AT LEAST 15,000 construction jobs will go with the cancellation of more than 30 proposed gas-fired power station projects as a result of the Government's energy review, power engineering leaders claimed this week.
The review, announced by President of the Board of Trade Margaret Beckett this week, lifted a six month moratorium on all power station construction but left strict planning requirements for any future approvals.
While the construction sector was clearly relieved that the Government did not, as widely feared, extend the blanket moratorium for another five years, this was tempered by the new 'onerous' restrictions.
Engineering Construction Industries Association chief executive Brenig Williams said: 'It is still a near-moratorium and, although a few of the 30 plants awaiting planning permission may now go through, the vast majority will be permanently lost.
'The new rules are confusing, and this continuing uncertainty is damaging the confidence of power industry investors. The predicted job losses include all construction-related site workers, but could be increased by 30% with work lost in supply industries.'
Beckett's review was prompted by distortions in the prices of electricity produced from its three main sources - coal, gas and nuclear - plus what was seen as Labour's attempt to save an ailing coal mining industry.
She said that these 'serious distortions' favoured 'inflexible' gas fired plants. And she claimed that the resultant building boom in such stations was to the 'detriment' of coal fired plants.

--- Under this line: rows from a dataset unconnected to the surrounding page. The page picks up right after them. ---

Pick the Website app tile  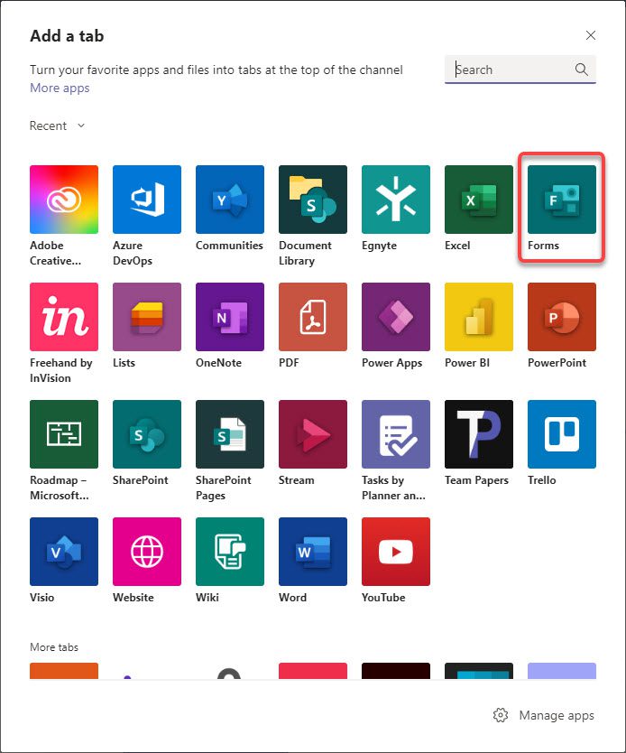click(x=146, y=552)
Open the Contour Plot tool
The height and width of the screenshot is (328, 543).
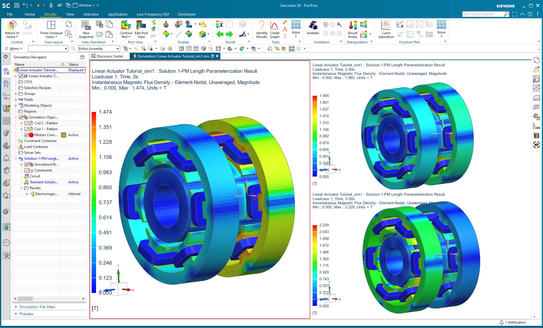tap(126, 29)
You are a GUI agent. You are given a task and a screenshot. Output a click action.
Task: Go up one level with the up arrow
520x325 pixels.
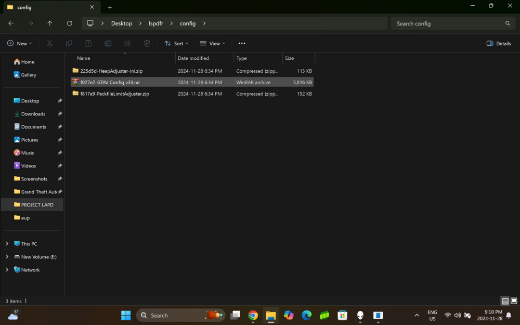pos(49,23)
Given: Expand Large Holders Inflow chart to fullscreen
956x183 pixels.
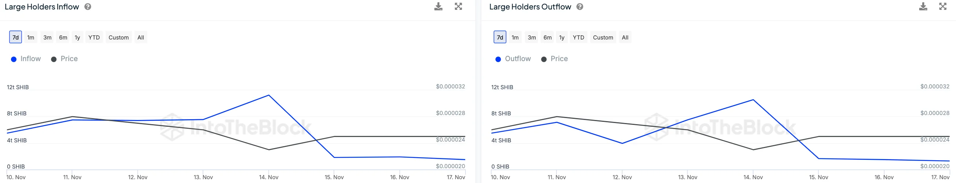Looking at the screenshot, I should tap(458, 6).
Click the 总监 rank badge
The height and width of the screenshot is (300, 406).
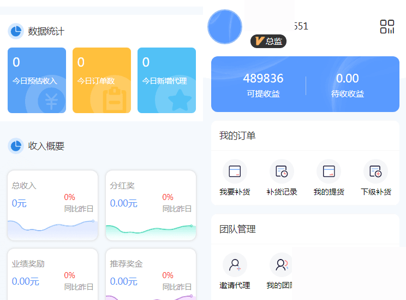268,41
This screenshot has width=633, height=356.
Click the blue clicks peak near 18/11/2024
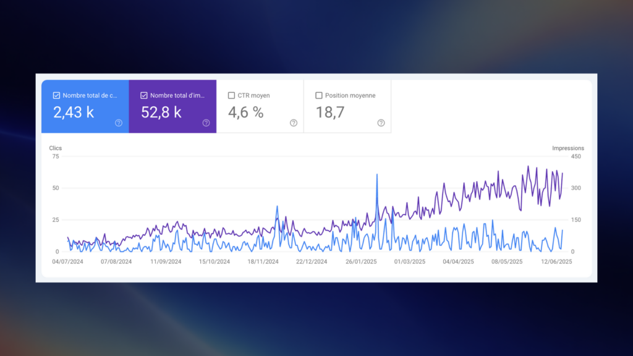277,206
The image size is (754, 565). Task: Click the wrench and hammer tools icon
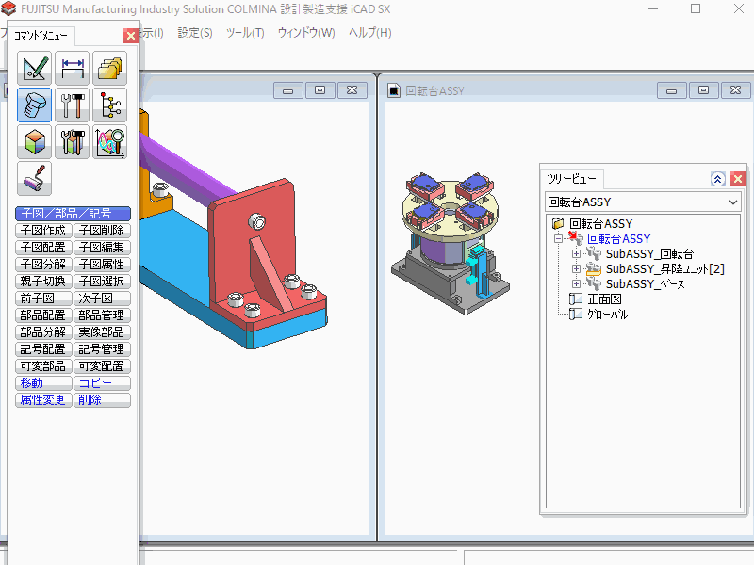point(73,105)
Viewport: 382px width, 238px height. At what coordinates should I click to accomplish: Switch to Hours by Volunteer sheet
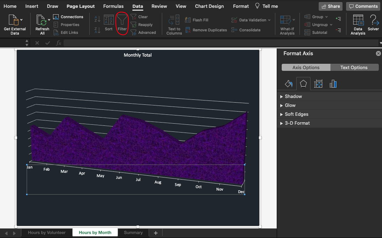[x=47, y=233]
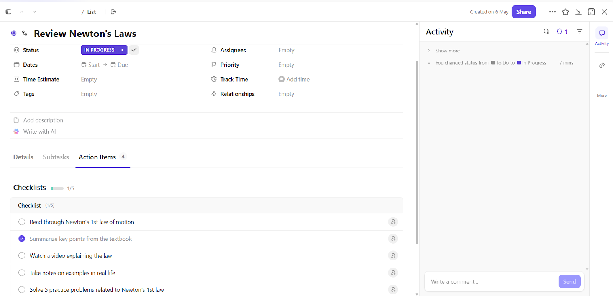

In general, the review stated, proposals for new gas fired stations would be 'inconsistent with government's energy policy'.
However, approval 'may' still be given, though only on 'environmental' grounds - such as those plants with a combined heat and power element or those with high efficiency equipment.
Consent may also be granted if promoters had already spent large funds on project design and development. This may benefit the several plants which have already received planning approval under section 36 of the Electricity Act, but whose promoters have not applied for permission to burn gas under section 14 of the Energy Act.
This second authorisation, which had been regarded as almost automatic following planning approval, will now be treated as a separate, equally strict planning hurdle, government sources indicated this week.
It is not thought the review will result in cancellation of any existing construction work, but among the 33 schemes awaiting approval are proposed 1,000MW plus combined cycle gas turbine stations at Enderby for Scottish Power, Port Talbot for BP, Isle of Grain for Enron, and Fleetwood for Canatax Energy.